• _WHAT NEEDS TO BE DONE_:
Whatever lies between the line with "Click the map pin at Satu Mare" and the end of the data, both included, must be copied exactly and without pictures.

(Saved entries)
====

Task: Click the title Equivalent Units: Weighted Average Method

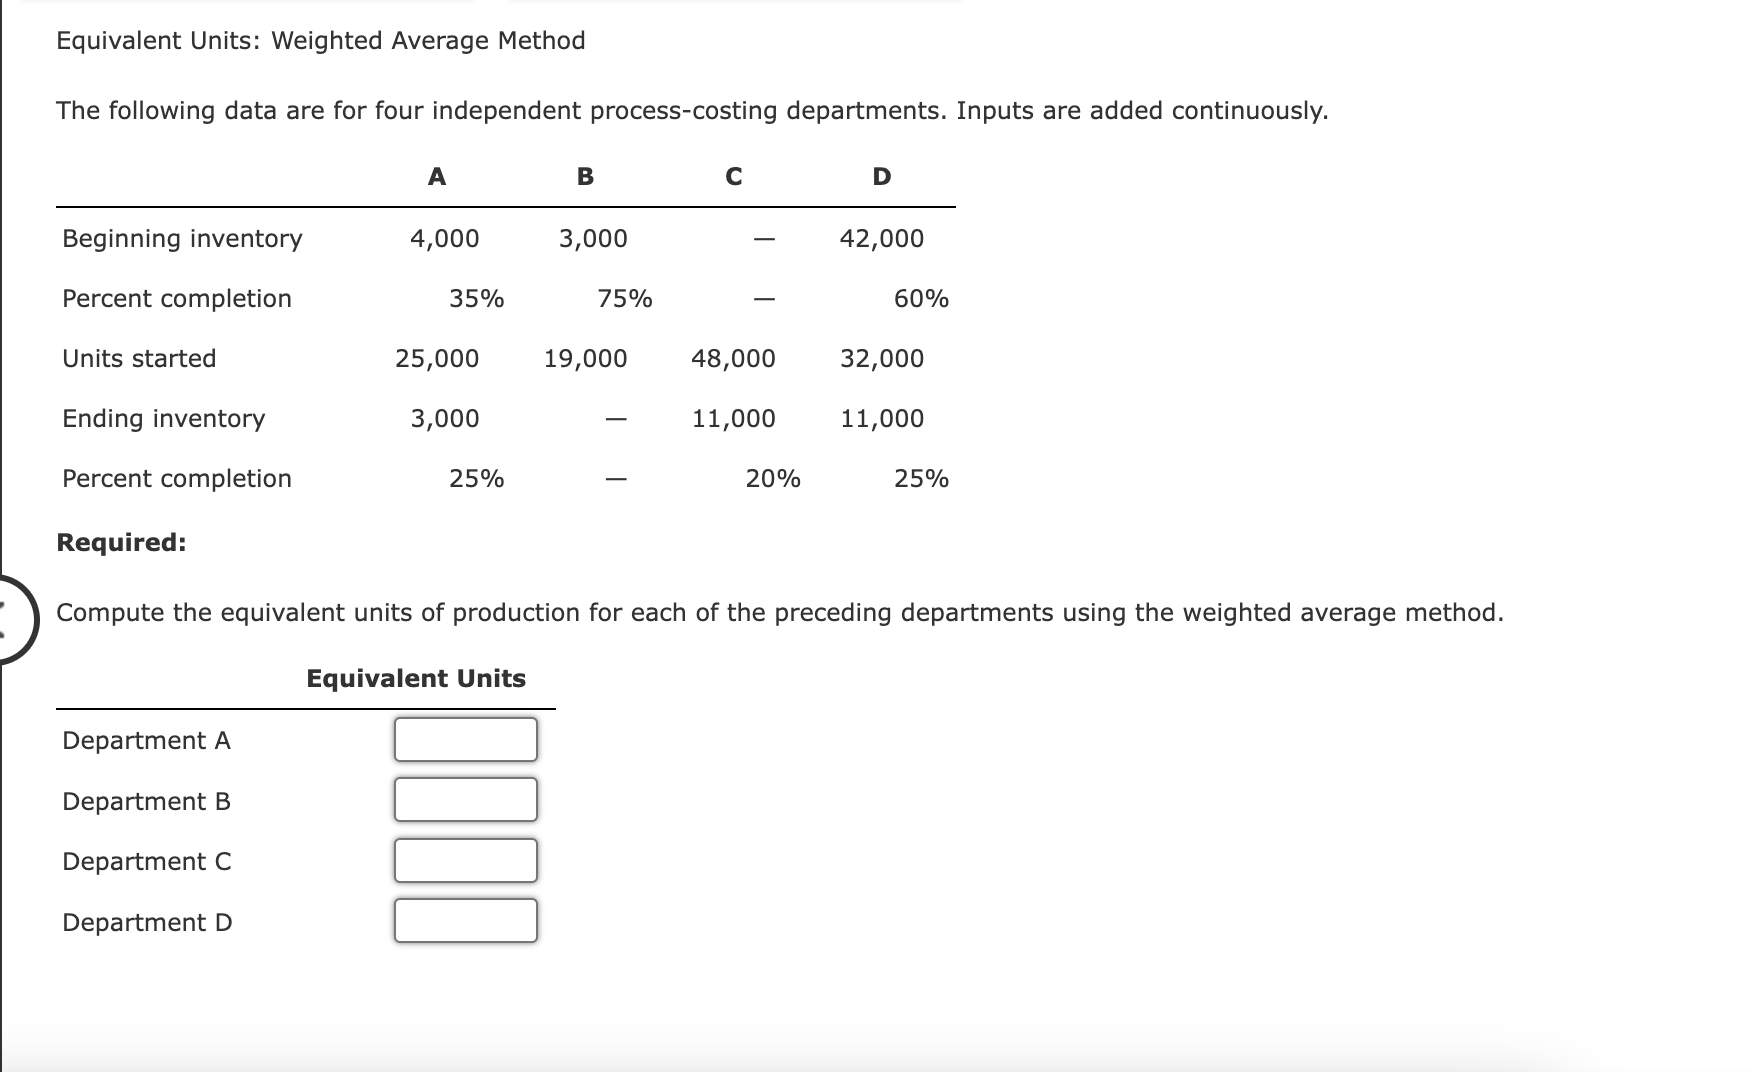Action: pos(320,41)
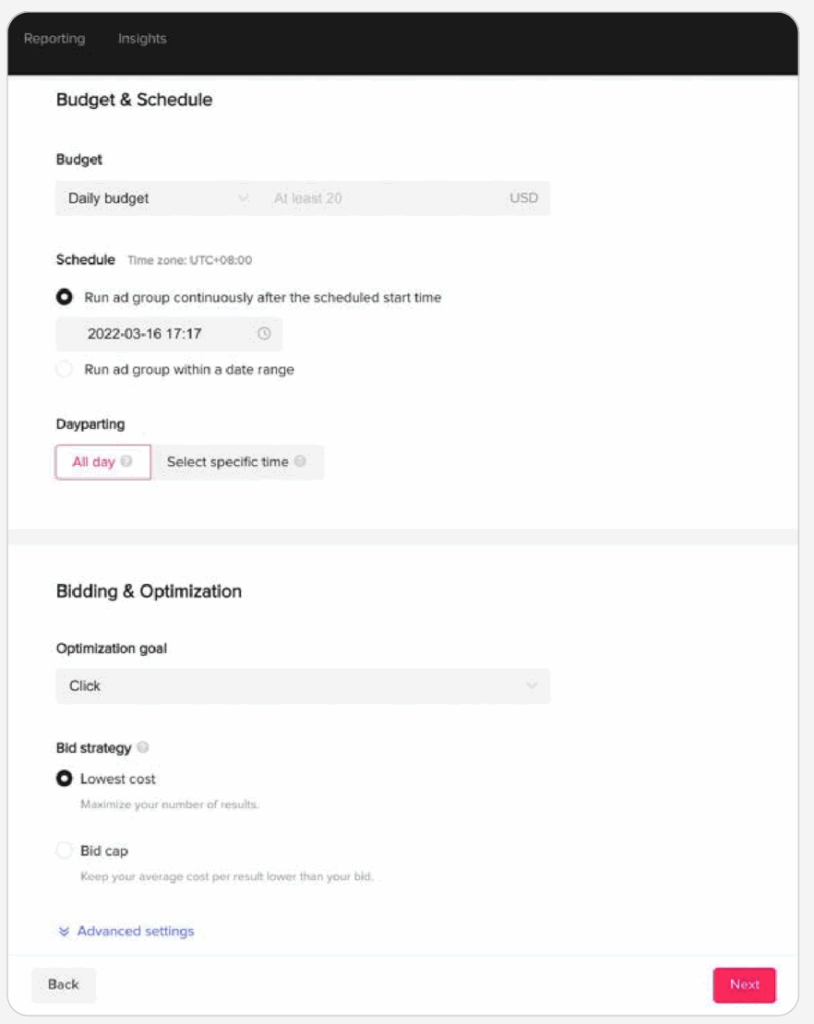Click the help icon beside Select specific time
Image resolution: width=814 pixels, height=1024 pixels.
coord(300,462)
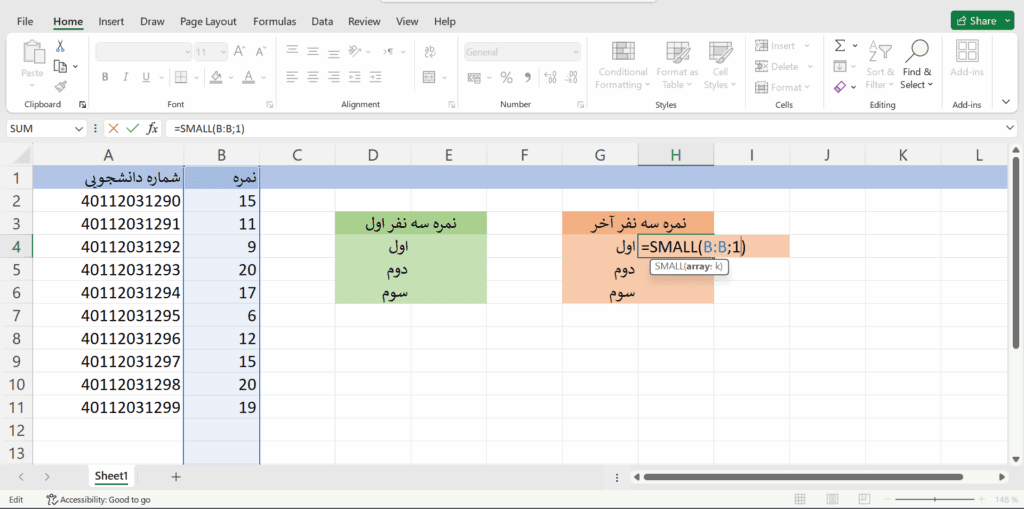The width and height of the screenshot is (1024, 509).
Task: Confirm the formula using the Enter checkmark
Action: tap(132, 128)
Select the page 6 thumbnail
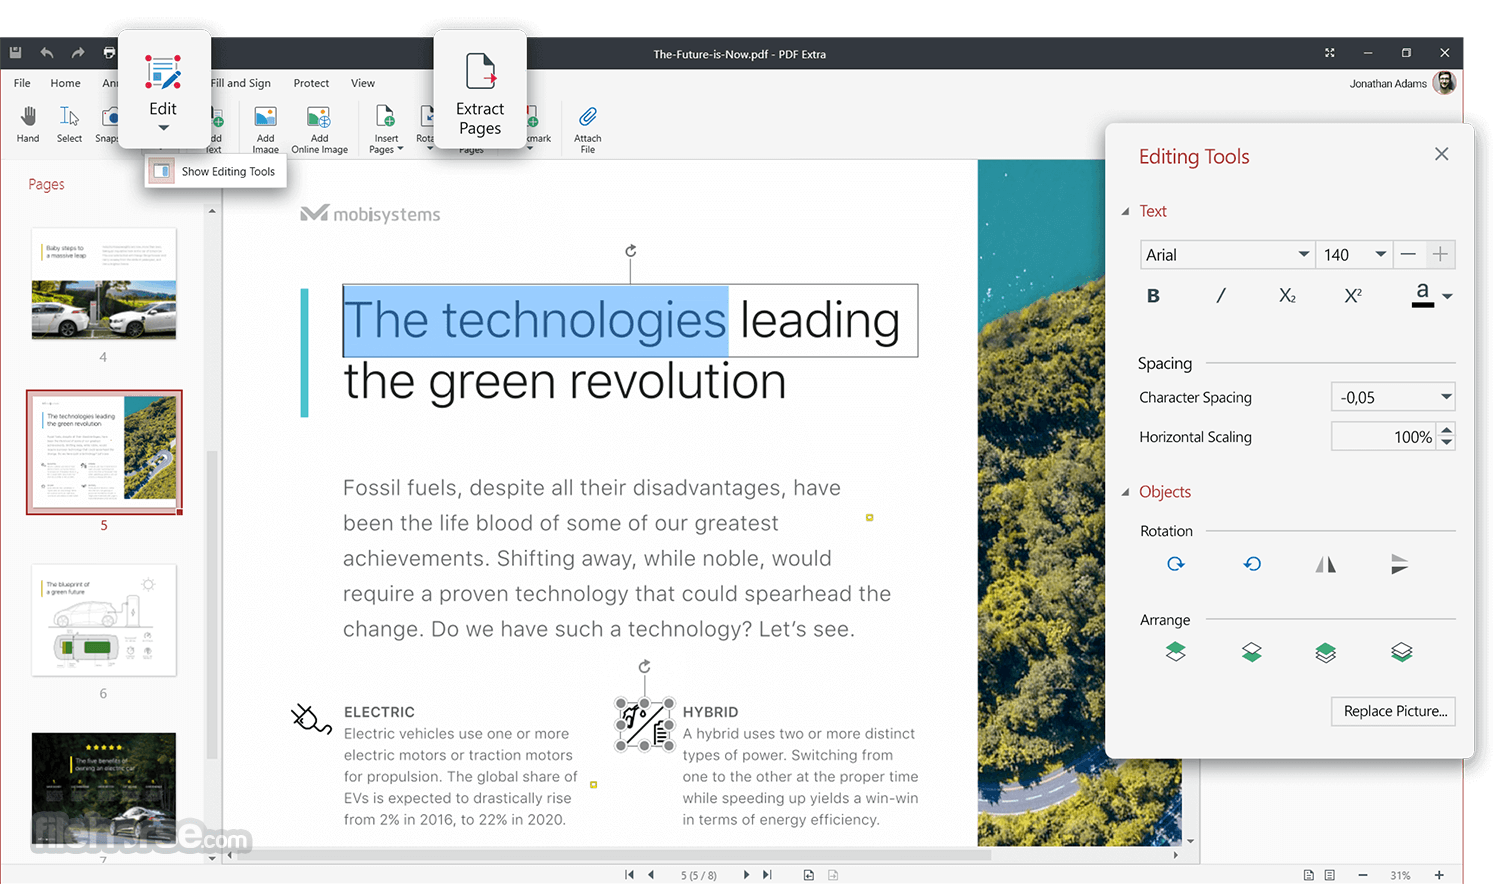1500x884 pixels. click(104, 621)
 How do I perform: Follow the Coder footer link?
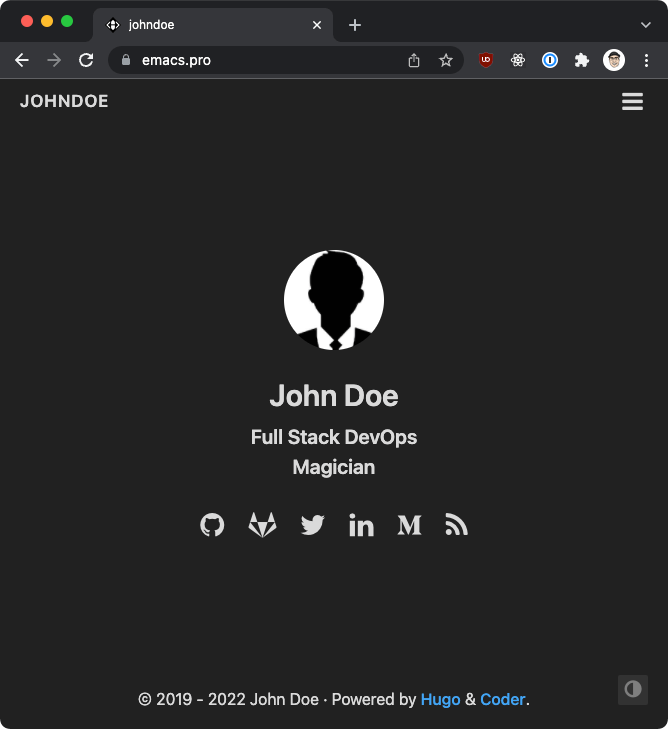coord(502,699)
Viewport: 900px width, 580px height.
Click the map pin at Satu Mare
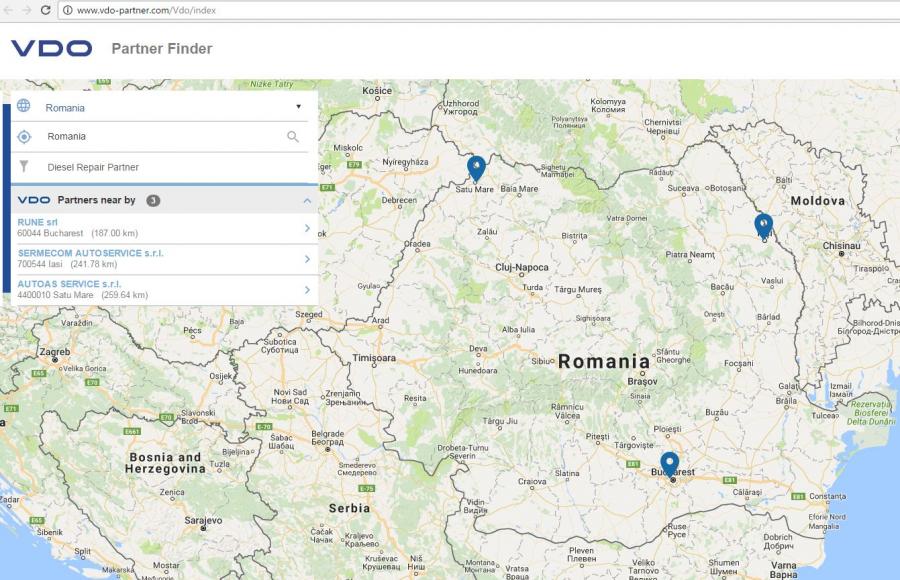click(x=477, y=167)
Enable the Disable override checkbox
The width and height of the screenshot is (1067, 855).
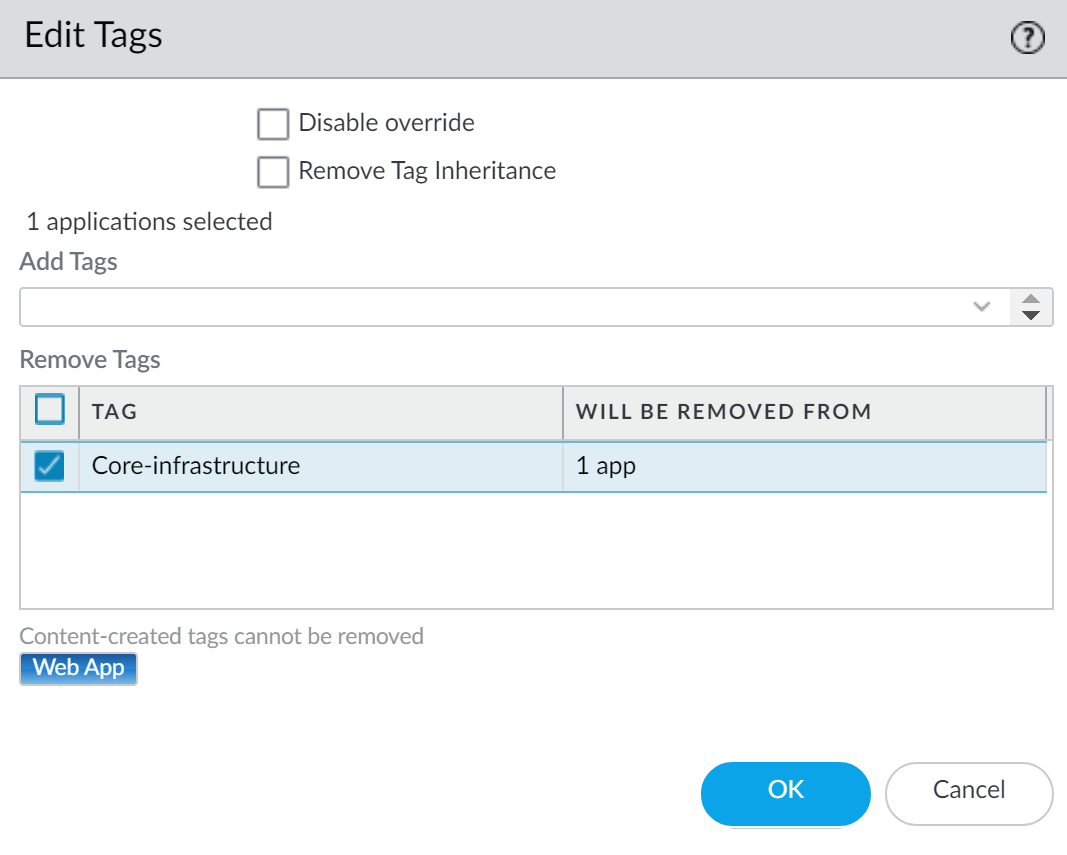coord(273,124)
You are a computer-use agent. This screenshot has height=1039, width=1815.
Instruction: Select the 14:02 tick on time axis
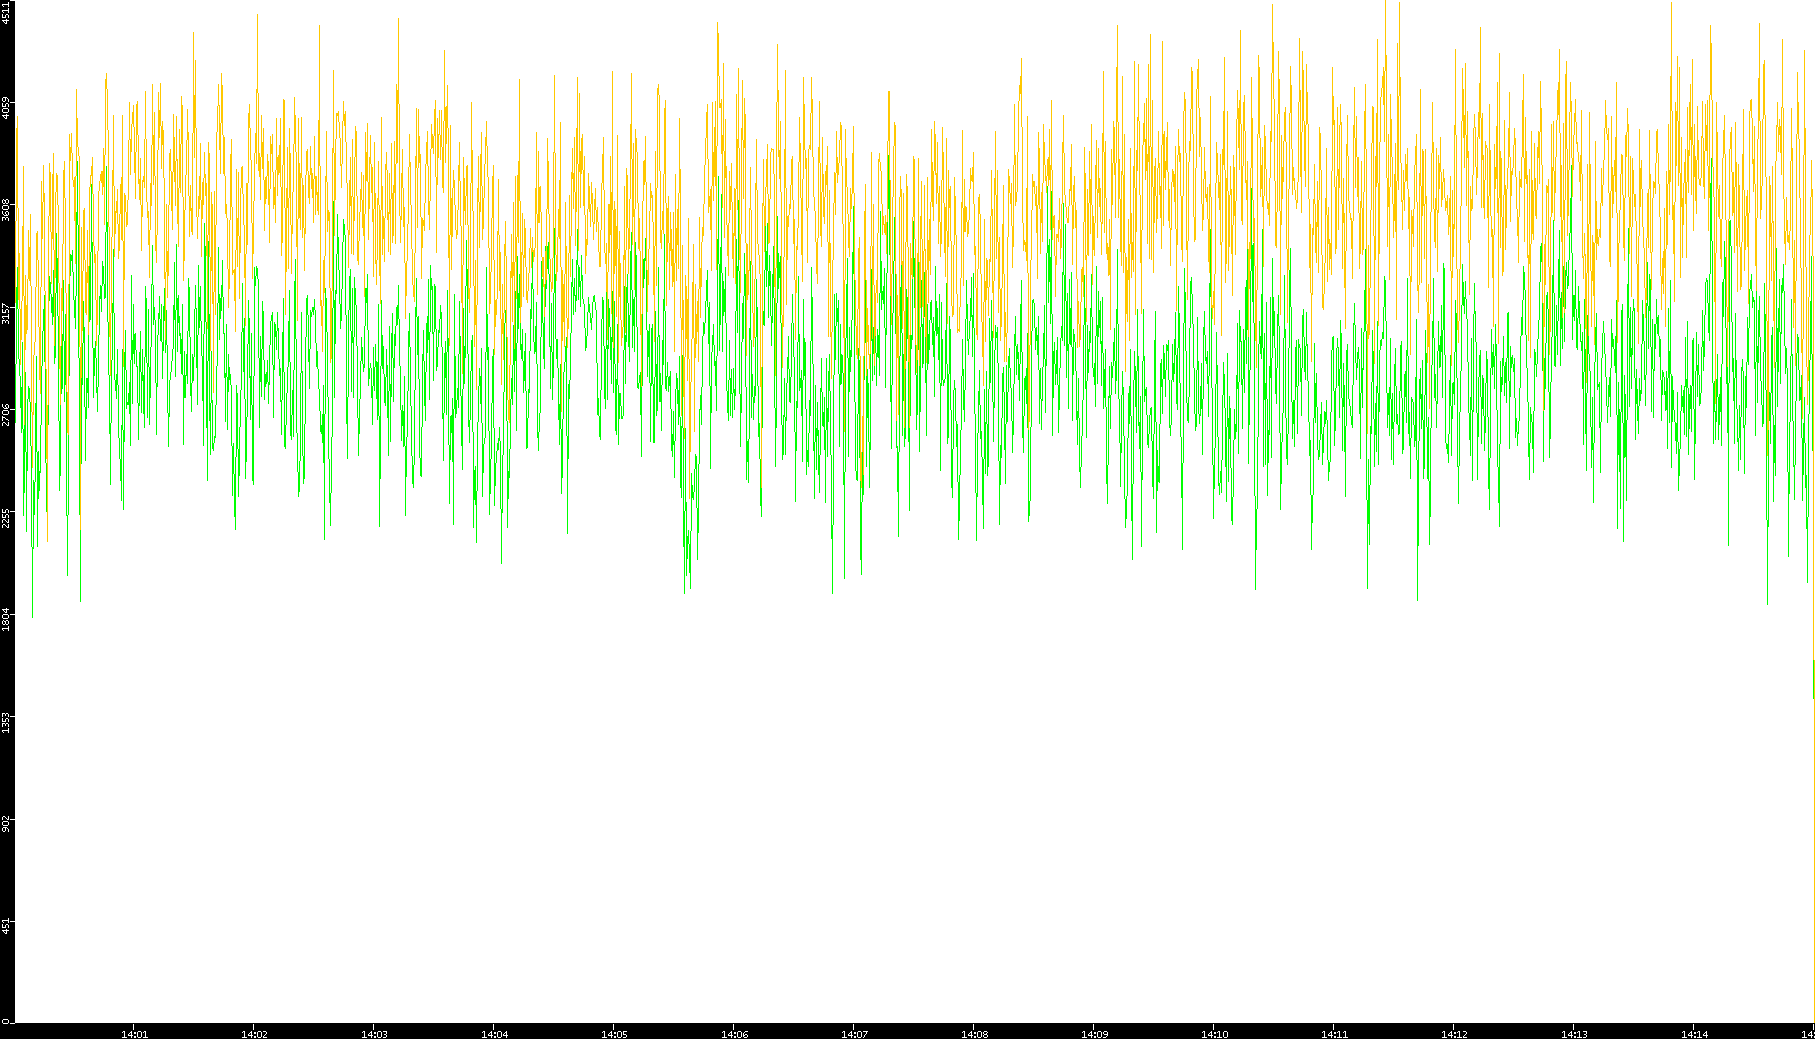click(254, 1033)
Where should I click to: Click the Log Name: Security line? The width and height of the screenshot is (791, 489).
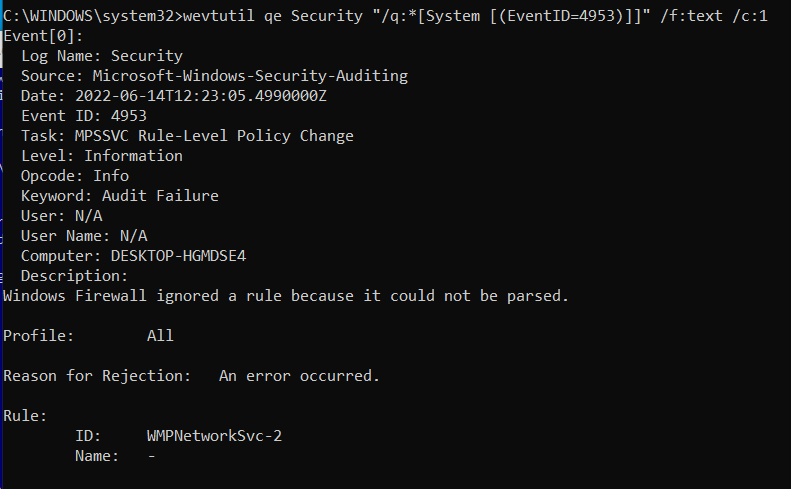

====

• _WRITTEN ANSWER_:
Click the map pin at Satu Mare
click(x=477, y=167)
Enable the Disable override checkbox
The width and height of the screenshot is (1067, 855).
coord(273,124)
You are a computer-use agent. This screenshot has height=1039, width=1815.
Instruction: Select the 14:02 tick on time axis
click(254, 1033)
Where should I click to: Click the Log Name: Security line? The width and height of the screenshot is (791, 489).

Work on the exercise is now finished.